With Claude, I got an interactive walkthrough. I could ask “why this and not that?” and get an answer in the context of my code, not someone else’s example. I could make decisions I preferred — like writing my own RangeMap instead of pulling in a library — and still have a knowledgeable second opinion available when those decisions had consequences.

I wouldn’t call myself an expert on ptrace or ELF internals now, but I’m a lot less afraid of them. Building something real — not a hello world — with these APIs was a good way to get my feet wet. And understanding how a profiler works under the hood has already changed how I think about profiling results.

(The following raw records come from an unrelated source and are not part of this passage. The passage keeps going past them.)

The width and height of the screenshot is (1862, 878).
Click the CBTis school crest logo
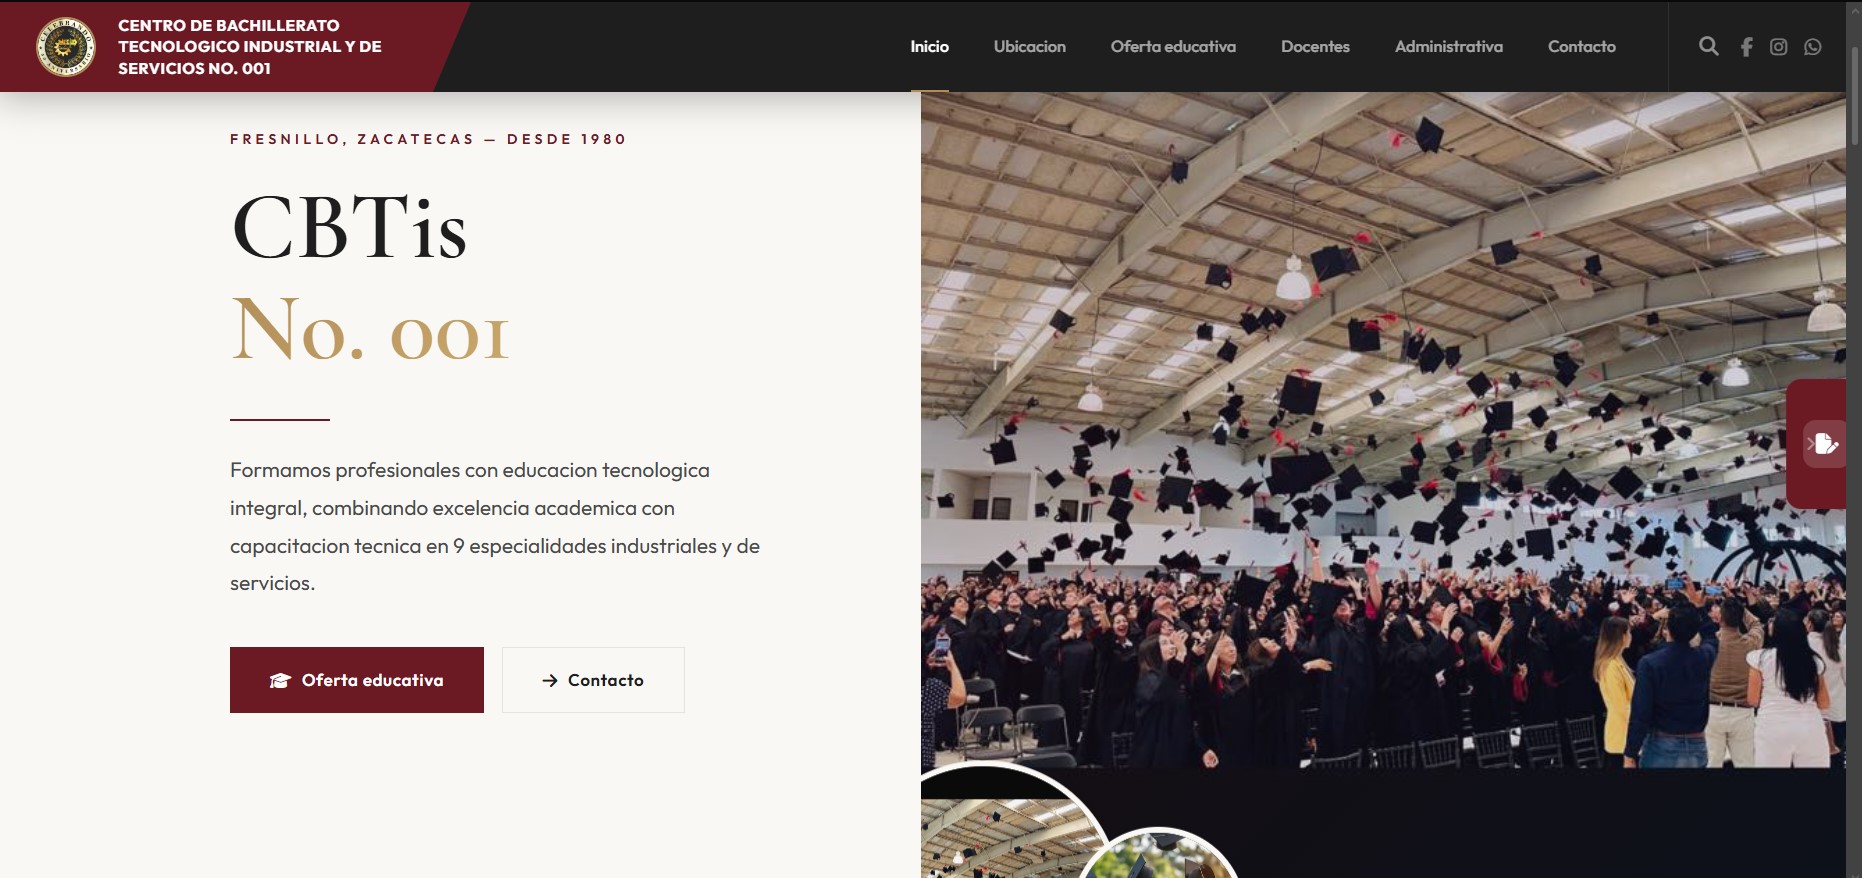(x=66, y=47)
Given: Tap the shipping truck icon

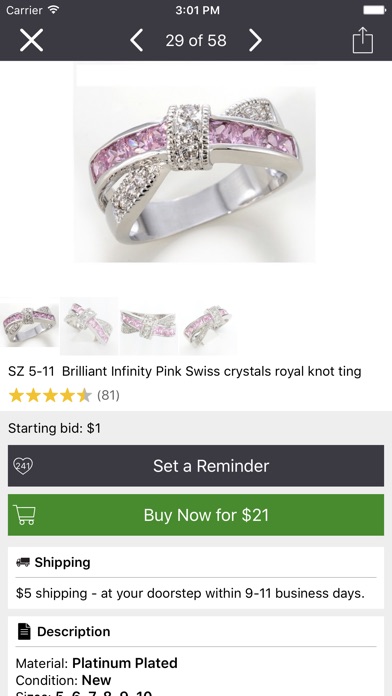Looking at the screenshot, I should coord(23,562).
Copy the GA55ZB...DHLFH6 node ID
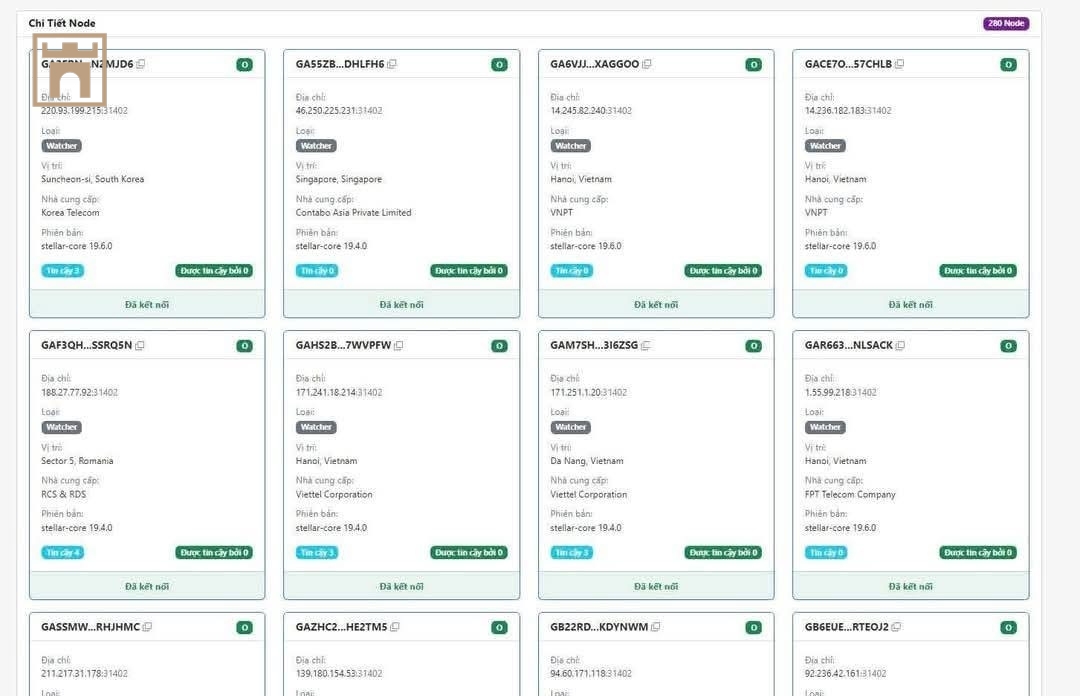 point(392,64)
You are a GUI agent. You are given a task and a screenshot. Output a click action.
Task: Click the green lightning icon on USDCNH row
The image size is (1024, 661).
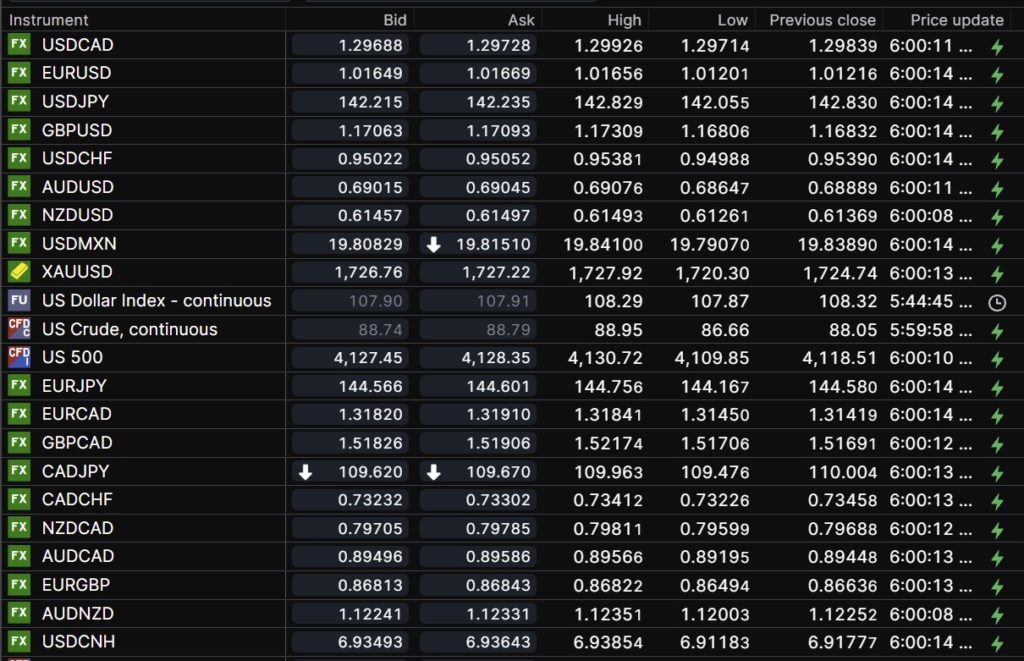996,643
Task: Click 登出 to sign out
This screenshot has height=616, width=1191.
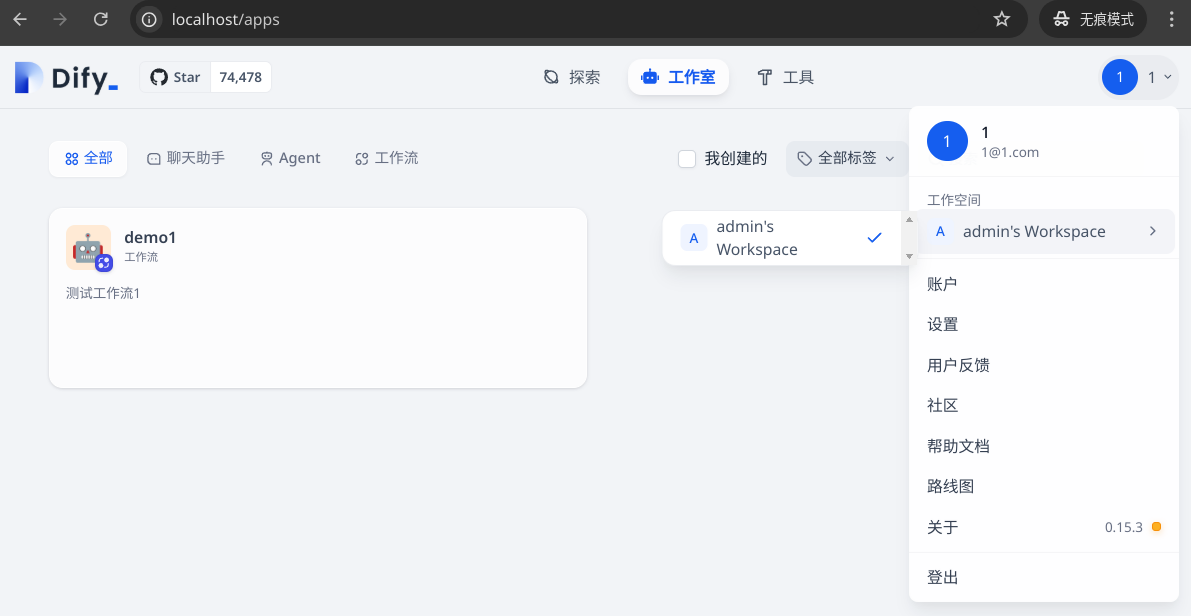Action: point(941,576)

In the future, I’d probably point Claude at a tutorial or guide I’m interested in and use it as a tutor for that topic. Not to replace the guide, but to have someone — something? — available when I want to dig into something the guide glosses over, or when I want to go off-script. It’s not a perfect teacher. But it’s a teacher that has broad general knowledge, can go look things up, and can distill what it finds into something useful for where I am right now.

I don’t write blog posts. This is an experiment too. But if you’re considering using an LLM for a learning project, I’d recommend this approach: let it teach you, let it handle the boring parts, and write the interesting code yourself.

P.S. — Claude wrote this post too. I fed Sonnet the git commit history and some direction, and it produced a first draft. Then I switched to Opus and iterated on tone, structure, and getting my actual experience into it rather than a generic technical summary. I suffer from the blank page problem — I’m a much better editor than I am a first-draft writer. Claude doesn’t have that problem. Having it produce something definitive that I can accept, reject, or reshape is a good way to get moving. Even the writing process ended up being a version of the same workflow.